U.S. economic growth may return to the slowest pace since the third quarter after accelerating in the fourth quarter on the strongest consumer spending in four years, according to Pacific Investment Management Co.’s Richard Clarida.
“The first quarter does look very strong — the question is, as we move into 2012, does the economy taper back to 2 percent growth?” said Clarida, a strategic adviser at the world’s biggest bond fund manager, during an interview on Bloomberg Television’s “Surveillance Midday” with Tom Keene. “I think that we revert back down into the 2s in the second half of the year.”
U.S. payrolls had the smallest gain in four months as bad weather prevented more than 800,000 Americans from going to work during the January survey week, the Labor Department said today.

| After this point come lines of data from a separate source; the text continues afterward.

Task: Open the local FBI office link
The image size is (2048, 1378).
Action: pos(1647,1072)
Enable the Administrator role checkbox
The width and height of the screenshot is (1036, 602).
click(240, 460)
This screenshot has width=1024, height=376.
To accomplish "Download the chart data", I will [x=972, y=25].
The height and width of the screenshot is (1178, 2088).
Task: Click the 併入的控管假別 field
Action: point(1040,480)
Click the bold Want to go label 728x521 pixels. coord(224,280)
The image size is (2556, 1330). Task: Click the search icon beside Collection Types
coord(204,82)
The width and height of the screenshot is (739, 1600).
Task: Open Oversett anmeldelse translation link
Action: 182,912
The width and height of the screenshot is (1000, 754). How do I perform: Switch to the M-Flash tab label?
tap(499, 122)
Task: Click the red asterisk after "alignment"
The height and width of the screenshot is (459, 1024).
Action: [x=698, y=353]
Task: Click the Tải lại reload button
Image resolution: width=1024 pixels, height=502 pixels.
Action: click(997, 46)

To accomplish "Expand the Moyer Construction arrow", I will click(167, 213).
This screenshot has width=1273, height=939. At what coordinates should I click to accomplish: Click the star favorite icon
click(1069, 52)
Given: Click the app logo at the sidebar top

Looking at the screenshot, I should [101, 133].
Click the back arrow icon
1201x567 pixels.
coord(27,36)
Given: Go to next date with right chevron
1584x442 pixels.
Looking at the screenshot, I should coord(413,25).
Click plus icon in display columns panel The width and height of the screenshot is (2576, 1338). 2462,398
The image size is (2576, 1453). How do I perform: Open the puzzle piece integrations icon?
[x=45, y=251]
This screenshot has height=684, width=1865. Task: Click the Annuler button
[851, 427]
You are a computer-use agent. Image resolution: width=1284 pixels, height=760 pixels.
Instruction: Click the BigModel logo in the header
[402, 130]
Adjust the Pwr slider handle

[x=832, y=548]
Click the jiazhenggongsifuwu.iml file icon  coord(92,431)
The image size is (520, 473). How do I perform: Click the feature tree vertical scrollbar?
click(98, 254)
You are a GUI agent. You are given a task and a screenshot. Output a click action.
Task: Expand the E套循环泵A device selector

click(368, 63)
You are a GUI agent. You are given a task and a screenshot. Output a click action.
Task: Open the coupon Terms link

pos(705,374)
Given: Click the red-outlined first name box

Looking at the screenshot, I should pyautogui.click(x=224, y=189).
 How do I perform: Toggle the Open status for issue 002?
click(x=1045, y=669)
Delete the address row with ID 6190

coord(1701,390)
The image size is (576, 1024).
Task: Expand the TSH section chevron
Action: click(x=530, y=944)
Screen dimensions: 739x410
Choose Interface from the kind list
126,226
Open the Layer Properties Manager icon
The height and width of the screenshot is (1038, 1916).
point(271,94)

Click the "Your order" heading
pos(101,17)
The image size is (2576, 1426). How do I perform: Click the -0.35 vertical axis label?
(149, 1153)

“If these numbers stay low, then that means that the amount of economic growth we get will be held back by a slower labor force,” said Newport Beach, California-based Clarida, 53.
The world’s largest economy expanded in the fourth quarter of 2010 at a 3.2 percent annual rate, as consumer spending climbed by the most in more than four years, according to Commerce Department figures released on Jan. 28. For all of 2010, the U.S. economy expanded 2.9 percent, the most in five years, after shrinking 2.6 percent in 2009.
Federal Reserve Chairman Ben S. Bernanke is among policy makers still concerned the pickup in growth is failing to revive the labor market quickly, one reason why the Fed said it will continue a plan to add another $600 billion into the economy.
Federal Reserve Bank of Minneapolis President Narayana Kocherlakota said yesterday the U.S. economy faces “major headwinds,” and that unemployment “is likely to be higher than 8 percent as late as the end of 2012.”